About this task → With pictures left out, retype exactly the lines from the one containing "The image size is (790, 532)." through the final line of the entries.

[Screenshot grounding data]

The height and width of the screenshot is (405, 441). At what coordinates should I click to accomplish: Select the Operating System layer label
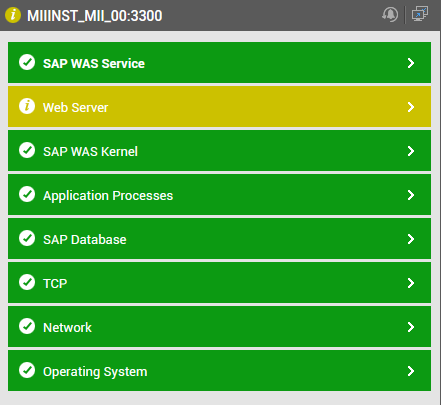coord(95,372)
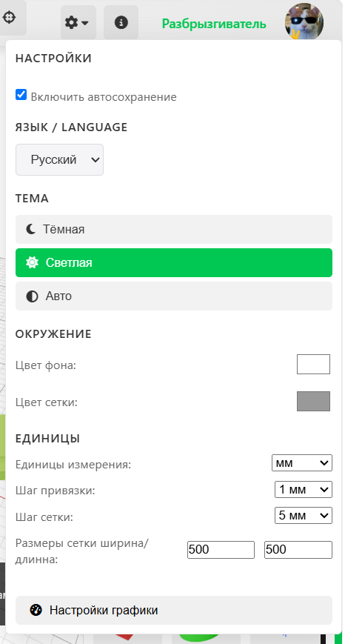Expand the Единицы измерения мм dropdown
The image size is (345, 644).
[x=302, y=463]
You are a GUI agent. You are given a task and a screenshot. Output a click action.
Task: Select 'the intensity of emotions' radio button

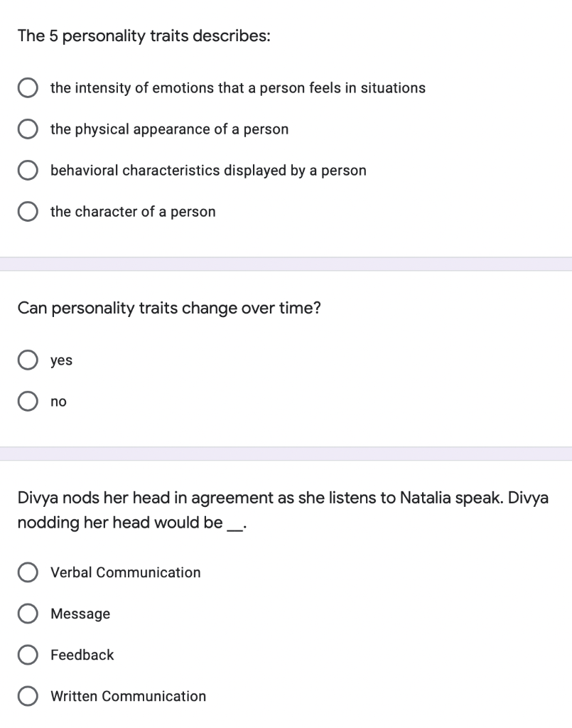click(x=28, y=88)
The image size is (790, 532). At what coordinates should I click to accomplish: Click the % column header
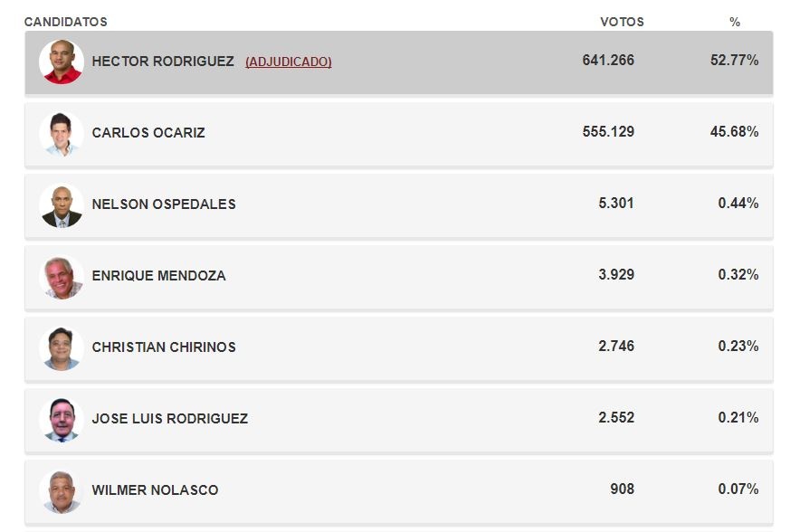pos(735,22)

Answer to this task →
The image size is (790, 532). At what coordinates should I click to accomplish: Click the % column header
pos(735,22)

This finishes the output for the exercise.